When it comes to philanthropy, the same principle holds true. Nonprofit organizations and philanthropists can use new platforms and services to raise funds, manage the books, and allocate resources to the charities and nonprofits working to make a difference in communities around the country.
During this difficult moment, the importance of philanthropy has never been more salient. While we enter a new year hopeful that conditions will improve and that the coronavirus vaccination campaign soon returns life to normal, communities across the country will still face a number of deep challenges in the opening months of this promising year. Recently, new statistics were released by the Department of Labor showing that job growth shrunk by 140,000 in December. While the Food and Drug Administration has approved the Pfizer and Moderna vaccines for emergency use, COVID-19 caseloads continue to skyrocket in cities like Los Angeles.
We are not out of the woods yet. As philanthropists, we must keep up the work—and technology can help get us there.
A few innovative startup platforms are already innovating the way philanthropists and charities approach charitable giving.

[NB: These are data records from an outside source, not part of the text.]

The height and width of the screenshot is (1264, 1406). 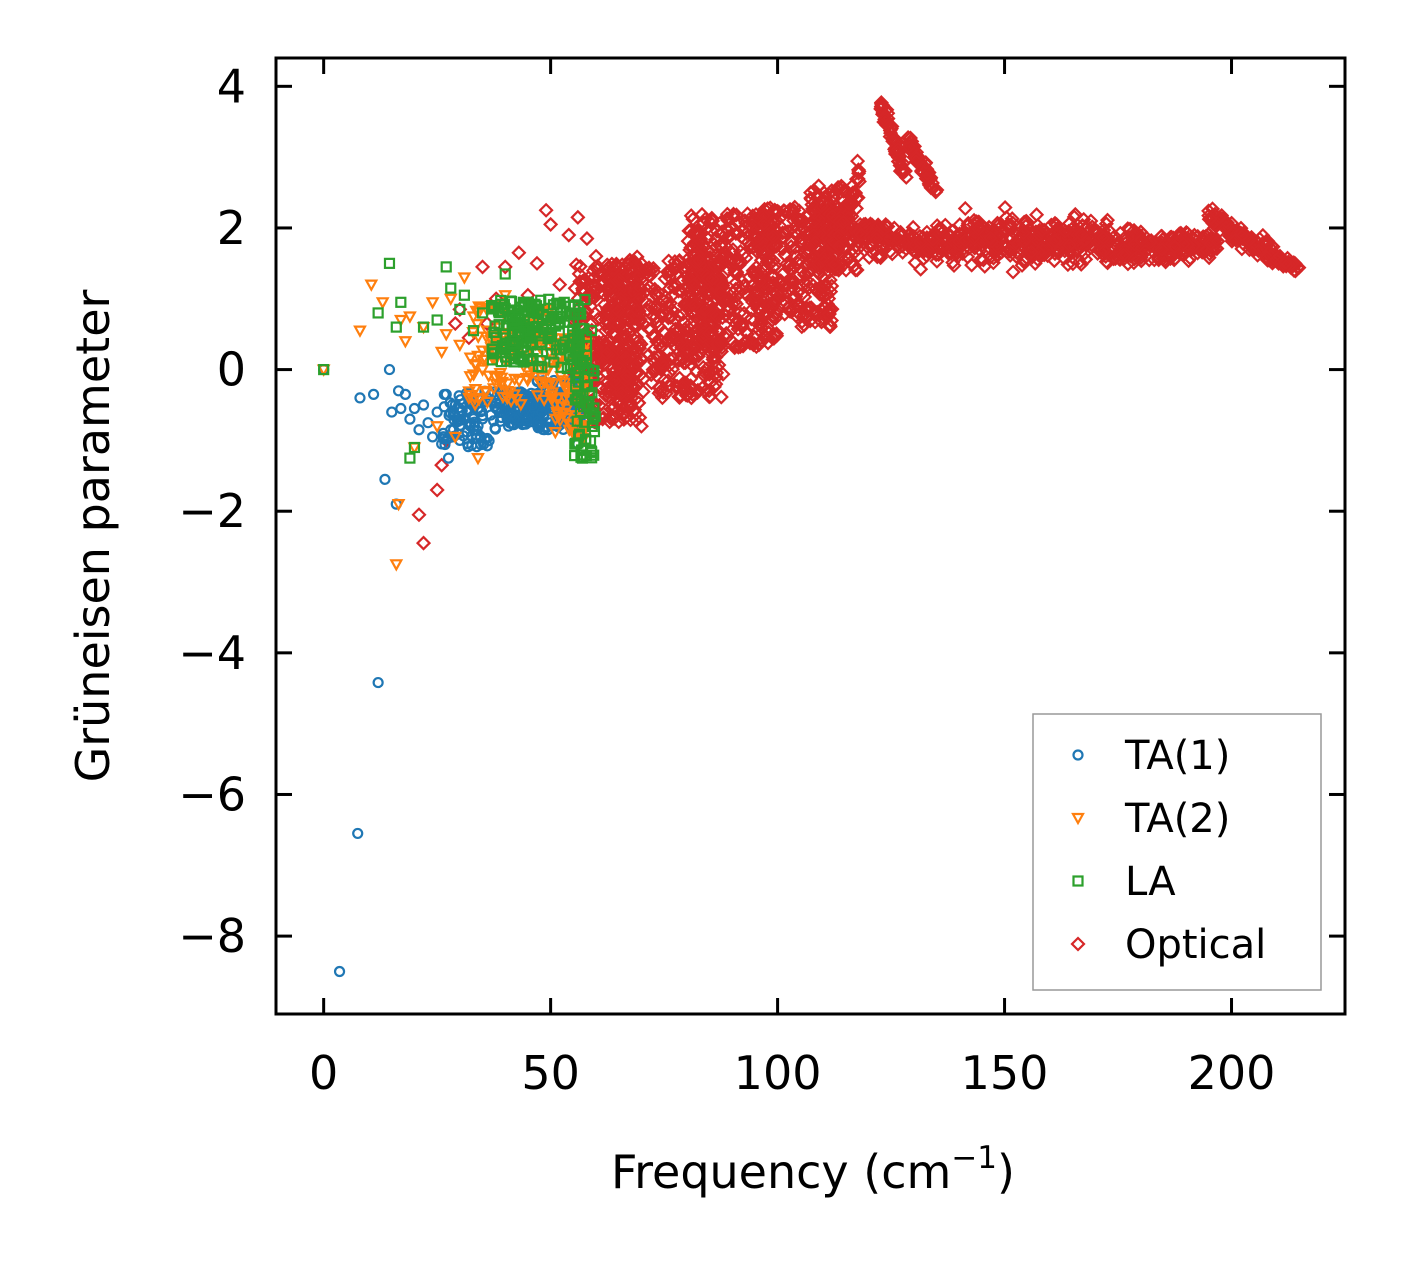 What do you see at coordinates (1006, 1172) in the screenshot?
I see `x-axis-label-tail: )` at bounding box center [1006, 1172].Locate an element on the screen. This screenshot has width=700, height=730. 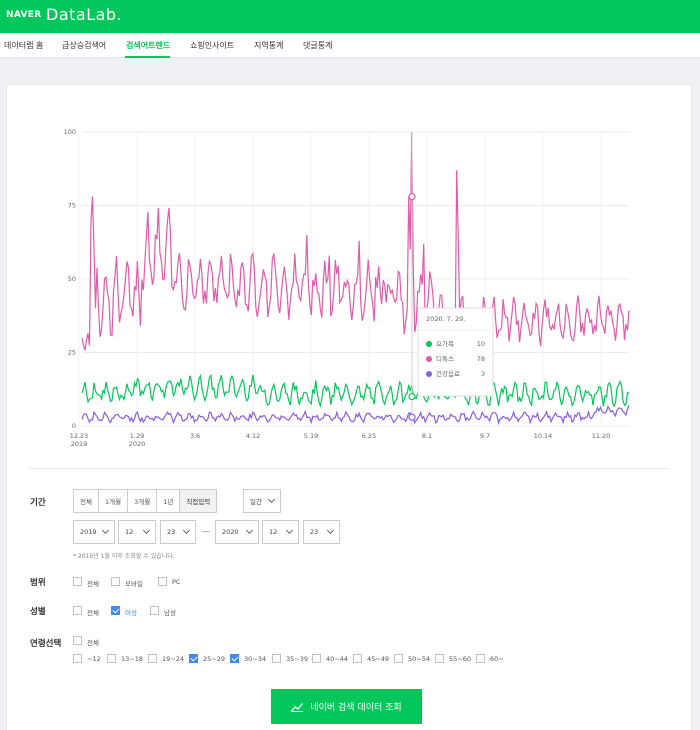
series-line-health-drink is located at coordinates (356, 415).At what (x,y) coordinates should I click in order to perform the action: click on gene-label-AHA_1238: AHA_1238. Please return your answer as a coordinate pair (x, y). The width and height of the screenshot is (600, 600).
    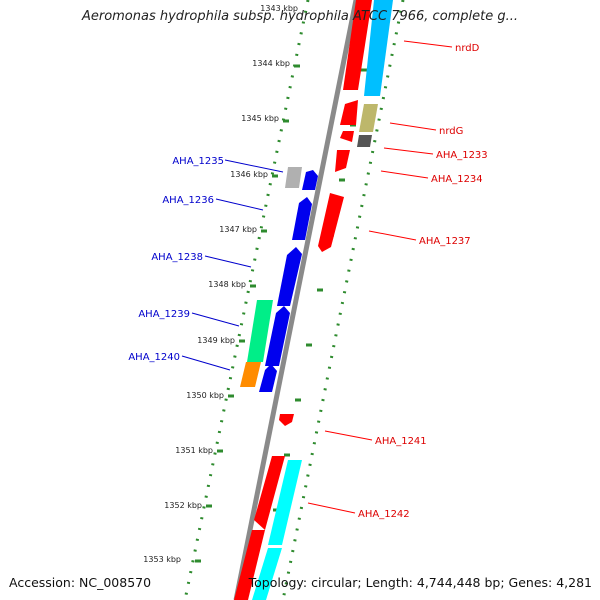
    Looking at the image, I should click on (177, 258).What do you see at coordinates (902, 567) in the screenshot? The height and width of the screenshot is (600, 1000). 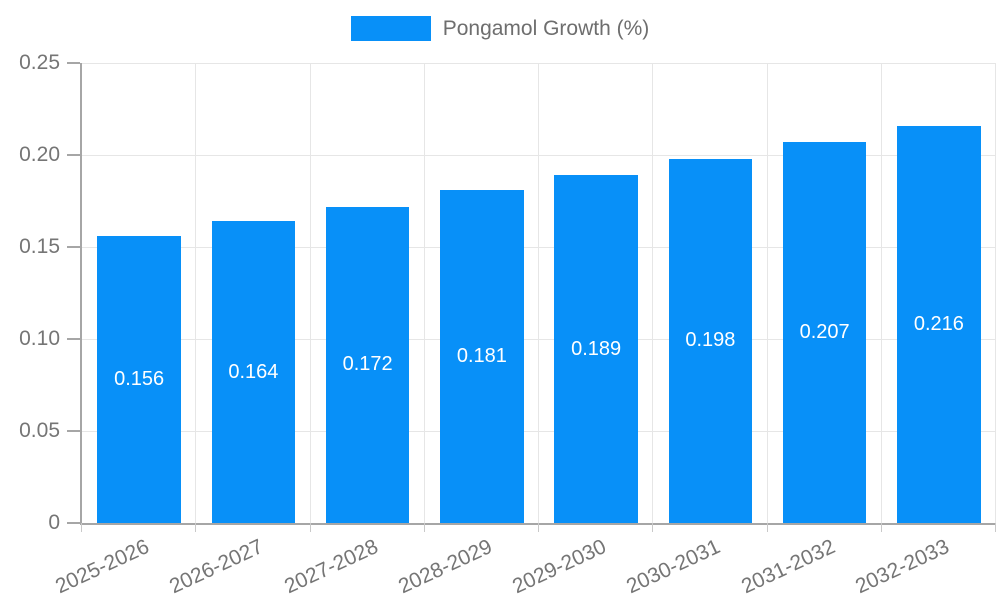 I see `x-tick-label: 2032-2033` at bounding box center [902, 567].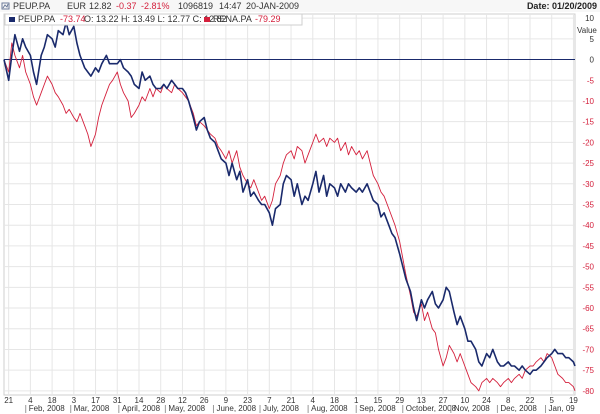  Describe the element at coordinates (588, 142) in the screenshot. I see `y-tick-label: -20` at that location.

For example, GiveWell evaluates charitable organizations’ impact using hard data analytics and statistics. Using this evidence-based approach, GiveWell identifies organizations that are truly saving lives and making a measurable impact. Best of all, GiveWell provides its resources and tools for free, empowering donors with the knowledge and information to make the best decisions for their philanthropy.
Another platform helping philanthropists make meaningful donations is Kiva. Kiva is a microfinance platform with a mission to expand financial access to help underserved communities thrive. Individuals can join the platform as either lenders or borrowers—a nontraditional philanthropy model that is shaking up the space. Kiva’s model allows historically under-banked communities, which do not have easy access to traditional lending tools, to get low-cost loans. Users can give as little as $25 to support a range of causes around the world. Through Kiva, users have facilitated over $1.53B in loans, connecting 3.8M borrowers with 1.9M lenders.
This approach could prove particularly relevant in this coming year. By giving donors and borrowers an unprecedented degree of freedom, this model helps not only to aid ailing communities, but to lift nascent businesses and ventures off the ground. Many of these businesses are owned and imagined by women and people of color, helping to ensure that the post-COVID economy reflects the great wealth of racial diversity in our country.
These two models have applied the problem-solving ethos of the startup space and innovative technology to the philanthropy space, elevating donors’ approaches and improving outcomes for communities in need.
As we enter 2021, I think these platforms—and other similar services—will continue to impact the ways and means philanthropists choose to give. At the Amit Raizada Foundation, we seek to catalyze lasting social change that builds healthier, better educated, more tolerant communities. During this difficult moment in our nation’s history, technology can help us refine our approach and amplify our impact.